As her run to the White House begins, Hillary Clinton appears to be taking a preemptive approach to about questions over her family charity's ties to foreign money. Announced in a statement Wednesday, the board for the Bill, Hillary, and Chelsea Clinton Foundation will limit donations from foreign governments during Clinton's run for president in a move likely aimed at protecting the organization and her campaign. Clinton resigned from the foundation's board last week as she officially declared her presidential campaign, but the move is likely a response to long-standing criticism of the nonprofit reliance on foreign money while Clinton was U.S. secretary of state.

The Associated Press found 16 countries gave direct grants of between $55 million and $130 million. Included in that list are Australia, Canada, Germany, the Netherlands, Norway, and the United Kingdom.
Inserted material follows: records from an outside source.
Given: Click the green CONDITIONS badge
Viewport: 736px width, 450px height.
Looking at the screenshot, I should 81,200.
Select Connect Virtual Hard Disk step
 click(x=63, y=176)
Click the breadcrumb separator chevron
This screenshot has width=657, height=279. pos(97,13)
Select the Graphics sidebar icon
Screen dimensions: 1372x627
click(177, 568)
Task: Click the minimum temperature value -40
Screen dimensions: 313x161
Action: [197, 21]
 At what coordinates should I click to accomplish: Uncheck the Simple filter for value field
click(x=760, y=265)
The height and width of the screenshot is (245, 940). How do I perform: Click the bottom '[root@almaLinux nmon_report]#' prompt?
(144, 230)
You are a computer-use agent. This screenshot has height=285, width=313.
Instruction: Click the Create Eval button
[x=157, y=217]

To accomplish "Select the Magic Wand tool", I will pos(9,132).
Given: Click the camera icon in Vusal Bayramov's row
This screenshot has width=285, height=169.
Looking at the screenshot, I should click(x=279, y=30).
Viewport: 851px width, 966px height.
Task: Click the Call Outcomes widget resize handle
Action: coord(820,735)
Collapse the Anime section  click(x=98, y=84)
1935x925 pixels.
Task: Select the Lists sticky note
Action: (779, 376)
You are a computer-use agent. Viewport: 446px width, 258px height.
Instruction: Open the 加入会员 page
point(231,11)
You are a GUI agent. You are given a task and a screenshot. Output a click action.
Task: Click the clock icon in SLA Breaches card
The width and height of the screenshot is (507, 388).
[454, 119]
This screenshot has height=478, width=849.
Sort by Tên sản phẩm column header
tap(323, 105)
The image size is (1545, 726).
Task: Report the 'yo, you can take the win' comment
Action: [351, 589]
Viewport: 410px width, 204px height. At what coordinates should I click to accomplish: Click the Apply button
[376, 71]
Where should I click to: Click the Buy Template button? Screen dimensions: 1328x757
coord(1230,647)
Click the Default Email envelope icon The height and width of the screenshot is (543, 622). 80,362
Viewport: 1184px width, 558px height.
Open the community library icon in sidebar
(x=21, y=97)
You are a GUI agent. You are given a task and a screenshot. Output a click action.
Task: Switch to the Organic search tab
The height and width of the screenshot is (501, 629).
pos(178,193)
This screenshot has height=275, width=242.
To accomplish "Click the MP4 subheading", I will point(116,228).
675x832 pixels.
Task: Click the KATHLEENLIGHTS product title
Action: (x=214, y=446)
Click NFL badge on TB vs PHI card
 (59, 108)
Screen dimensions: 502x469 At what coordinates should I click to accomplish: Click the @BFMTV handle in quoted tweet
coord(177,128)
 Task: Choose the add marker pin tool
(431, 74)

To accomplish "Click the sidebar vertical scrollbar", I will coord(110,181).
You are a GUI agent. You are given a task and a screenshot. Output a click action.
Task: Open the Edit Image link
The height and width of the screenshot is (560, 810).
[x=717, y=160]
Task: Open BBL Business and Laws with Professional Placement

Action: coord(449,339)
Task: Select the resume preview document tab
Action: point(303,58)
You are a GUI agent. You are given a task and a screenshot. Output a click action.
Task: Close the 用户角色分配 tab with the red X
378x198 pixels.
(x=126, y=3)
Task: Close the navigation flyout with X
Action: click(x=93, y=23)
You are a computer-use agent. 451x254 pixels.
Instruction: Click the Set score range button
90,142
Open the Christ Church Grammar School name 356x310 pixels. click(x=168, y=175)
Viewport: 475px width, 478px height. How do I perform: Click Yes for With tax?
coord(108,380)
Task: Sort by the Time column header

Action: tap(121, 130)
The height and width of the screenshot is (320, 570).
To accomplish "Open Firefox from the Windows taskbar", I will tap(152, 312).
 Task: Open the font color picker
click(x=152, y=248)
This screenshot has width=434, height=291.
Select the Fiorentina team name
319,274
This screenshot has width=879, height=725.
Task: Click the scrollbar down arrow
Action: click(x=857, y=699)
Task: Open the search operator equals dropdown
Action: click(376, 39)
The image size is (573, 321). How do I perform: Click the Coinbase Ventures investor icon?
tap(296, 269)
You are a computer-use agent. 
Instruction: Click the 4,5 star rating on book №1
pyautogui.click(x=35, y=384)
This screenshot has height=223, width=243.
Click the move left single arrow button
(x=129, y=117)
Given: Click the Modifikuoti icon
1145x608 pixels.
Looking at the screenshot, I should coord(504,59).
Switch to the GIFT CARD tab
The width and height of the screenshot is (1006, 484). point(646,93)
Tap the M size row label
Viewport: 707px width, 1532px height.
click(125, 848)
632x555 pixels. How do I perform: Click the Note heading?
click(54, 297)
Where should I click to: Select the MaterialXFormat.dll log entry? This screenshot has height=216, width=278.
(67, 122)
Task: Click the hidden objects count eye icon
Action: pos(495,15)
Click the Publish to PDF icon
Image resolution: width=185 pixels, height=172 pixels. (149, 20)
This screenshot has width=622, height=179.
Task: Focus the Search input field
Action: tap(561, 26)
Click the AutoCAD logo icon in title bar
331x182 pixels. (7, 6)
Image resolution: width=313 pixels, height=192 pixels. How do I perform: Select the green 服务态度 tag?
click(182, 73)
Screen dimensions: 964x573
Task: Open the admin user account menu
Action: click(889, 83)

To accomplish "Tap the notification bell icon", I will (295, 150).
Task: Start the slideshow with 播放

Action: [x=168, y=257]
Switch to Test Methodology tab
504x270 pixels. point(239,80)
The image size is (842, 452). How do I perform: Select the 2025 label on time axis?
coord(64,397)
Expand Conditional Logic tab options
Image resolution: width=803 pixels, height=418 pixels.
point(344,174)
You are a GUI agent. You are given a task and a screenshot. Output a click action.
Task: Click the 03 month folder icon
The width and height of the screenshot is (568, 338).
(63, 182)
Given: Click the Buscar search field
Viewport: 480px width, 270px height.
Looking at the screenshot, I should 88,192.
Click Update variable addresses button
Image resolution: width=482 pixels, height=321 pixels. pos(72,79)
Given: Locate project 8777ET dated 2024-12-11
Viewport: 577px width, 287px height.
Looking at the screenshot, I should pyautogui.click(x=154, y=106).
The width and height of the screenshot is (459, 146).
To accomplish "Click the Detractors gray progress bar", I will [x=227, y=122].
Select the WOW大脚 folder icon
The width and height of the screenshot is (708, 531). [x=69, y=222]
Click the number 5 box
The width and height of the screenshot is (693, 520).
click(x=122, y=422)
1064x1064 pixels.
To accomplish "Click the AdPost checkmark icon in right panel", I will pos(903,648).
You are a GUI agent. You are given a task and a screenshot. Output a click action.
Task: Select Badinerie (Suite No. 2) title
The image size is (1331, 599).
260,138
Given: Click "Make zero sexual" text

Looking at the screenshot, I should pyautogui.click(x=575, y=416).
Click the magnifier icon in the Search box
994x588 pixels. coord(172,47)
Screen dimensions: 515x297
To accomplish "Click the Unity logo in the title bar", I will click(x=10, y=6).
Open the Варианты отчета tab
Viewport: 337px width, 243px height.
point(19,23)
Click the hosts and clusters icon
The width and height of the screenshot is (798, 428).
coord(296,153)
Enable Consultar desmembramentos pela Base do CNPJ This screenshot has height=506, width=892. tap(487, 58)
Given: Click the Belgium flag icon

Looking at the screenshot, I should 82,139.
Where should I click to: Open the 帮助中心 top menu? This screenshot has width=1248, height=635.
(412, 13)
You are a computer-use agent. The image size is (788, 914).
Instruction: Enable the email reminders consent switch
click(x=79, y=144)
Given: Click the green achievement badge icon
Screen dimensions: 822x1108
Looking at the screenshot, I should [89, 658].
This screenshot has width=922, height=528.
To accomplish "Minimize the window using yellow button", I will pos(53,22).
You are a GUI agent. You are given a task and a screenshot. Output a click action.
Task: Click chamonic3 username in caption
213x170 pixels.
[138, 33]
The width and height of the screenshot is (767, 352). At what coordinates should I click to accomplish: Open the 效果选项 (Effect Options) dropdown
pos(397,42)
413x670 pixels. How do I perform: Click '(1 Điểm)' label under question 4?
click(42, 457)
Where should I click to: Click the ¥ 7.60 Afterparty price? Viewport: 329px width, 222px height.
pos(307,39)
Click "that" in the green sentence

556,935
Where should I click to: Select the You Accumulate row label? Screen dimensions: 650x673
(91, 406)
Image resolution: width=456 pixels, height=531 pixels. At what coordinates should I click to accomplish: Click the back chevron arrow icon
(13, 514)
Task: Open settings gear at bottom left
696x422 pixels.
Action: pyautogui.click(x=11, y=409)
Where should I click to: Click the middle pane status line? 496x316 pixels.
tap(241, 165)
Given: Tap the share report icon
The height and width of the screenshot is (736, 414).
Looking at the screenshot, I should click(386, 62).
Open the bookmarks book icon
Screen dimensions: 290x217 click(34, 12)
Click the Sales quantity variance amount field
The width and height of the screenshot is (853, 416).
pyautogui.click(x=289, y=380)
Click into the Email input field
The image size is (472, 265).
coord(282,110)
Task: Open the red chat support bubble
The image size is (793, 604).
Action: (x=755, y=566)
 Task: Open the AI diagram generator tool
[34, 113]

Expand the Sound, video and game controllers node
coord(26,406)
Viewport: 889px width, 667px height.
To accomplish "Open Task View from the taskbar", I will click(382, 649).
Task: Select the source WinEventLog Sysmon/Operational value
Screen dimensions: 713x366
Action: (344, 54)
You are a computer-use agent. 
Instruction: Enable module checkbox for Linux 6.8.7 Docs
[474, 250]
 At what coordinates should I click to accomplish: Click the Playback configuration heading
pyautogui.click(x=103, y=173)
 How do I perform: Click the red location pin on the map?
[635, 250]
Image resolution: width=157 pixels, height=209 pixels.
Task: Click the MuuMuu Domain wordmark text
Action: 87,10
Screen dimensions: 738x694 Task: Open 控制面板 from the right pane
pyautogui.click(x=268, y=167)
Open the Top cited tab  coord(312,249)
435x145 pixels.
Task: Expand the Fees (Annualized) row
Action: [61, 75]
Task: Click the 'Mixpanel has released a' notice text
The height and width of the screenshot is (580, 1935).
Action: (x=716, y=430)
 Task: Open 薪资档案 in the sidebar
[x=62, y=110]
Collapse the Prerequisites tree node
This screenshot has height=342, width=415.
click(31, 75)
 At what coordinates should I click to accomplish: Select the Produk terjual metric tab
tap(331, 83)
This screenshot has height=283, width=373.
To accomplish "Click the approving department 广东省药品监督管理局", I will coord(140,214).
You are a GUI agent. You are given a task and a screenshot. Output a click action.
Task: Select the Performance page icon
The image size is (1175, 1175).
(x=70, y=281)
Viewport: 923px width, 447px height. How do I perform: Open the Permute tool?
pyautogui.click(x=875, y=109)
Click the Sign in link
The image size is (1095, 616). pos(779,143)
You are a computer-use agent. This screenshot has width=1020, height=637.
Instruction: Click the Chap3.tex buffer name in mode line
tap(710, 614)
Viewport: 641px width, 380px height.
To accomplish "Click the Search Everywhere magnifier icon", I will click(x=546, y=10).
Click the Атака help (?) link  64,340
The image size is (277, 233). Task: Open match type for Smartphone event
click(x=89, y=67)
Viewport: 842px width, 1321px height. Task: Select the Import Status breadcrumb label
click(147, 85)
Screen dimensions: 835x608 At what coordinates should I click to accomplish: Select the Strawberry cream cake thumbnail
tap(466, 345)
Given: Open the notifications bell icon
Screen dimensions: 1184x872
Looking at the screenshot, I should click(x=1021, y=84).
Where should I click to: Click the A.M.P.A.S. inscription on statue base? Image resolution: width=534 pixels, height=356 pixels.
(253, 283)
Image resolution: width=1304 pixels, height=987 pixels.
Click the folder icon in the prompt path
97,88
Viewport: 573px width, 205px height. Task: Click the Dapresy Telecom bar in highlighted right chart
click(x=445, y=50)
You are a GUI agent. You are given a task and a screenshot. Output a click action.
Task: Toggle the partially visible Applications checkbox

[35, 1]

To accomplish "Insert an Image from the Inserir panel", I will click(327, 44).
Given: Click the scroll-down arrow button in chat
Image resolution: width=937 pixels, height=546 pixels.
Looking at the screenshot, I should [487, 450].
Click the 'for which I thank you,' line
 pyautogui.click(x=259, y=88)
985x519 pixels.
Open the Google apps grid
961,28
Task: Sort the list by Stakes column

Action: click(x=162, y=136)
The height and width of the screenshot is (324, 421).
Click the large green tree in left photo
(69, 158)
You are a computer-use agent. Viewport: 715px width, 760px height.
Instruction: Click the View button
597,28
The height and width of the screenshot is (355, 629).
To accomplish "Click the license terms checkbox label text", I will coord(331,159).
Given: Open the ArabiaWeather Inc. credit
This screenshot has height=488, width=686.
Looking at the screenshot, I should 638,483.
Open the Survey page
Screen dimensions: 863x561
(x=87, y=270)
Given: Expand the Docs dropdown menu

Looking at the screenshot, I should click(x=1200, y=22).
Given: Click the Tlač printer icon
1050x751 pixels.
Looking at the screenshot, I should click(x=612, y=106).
These six countries will continue to be allowed to donate having previously supported the foundation's healthy, poverty, and climate change programs.

But given the politicized relations between the United States and certain countries, some past Clinton Foundation donors were viewed as questionable. Other high-donor countries include Saudi Arabia, Qatar, Oman, the United Arab Emirates, Algeria, and the Dominican Republic. Though the nonprofit will not accept direct contributions from other governments, they can still participate in the Clinton Global Initiative. The new policy also does not limit donations from foreign individuals or companies, including those connected with their governments, The Washington Post said. The newspaper found that a third of the foundation's biggest donors were from overseas.


The policy changes also said the Clinton Global Initiative, which brings together world leaders to solve global problems and helps match donor contributions to projects independent from the foundation, will not hold international events nor accept contributions or sponsorships from foreign governments except for attendance tickets. A planned conference in Morocco in May will continue. The foundation will also disclose its donor list every quarter, as opposed to annually, beginning in July. The board plans to formally announce the details of its policy changes on Thursday.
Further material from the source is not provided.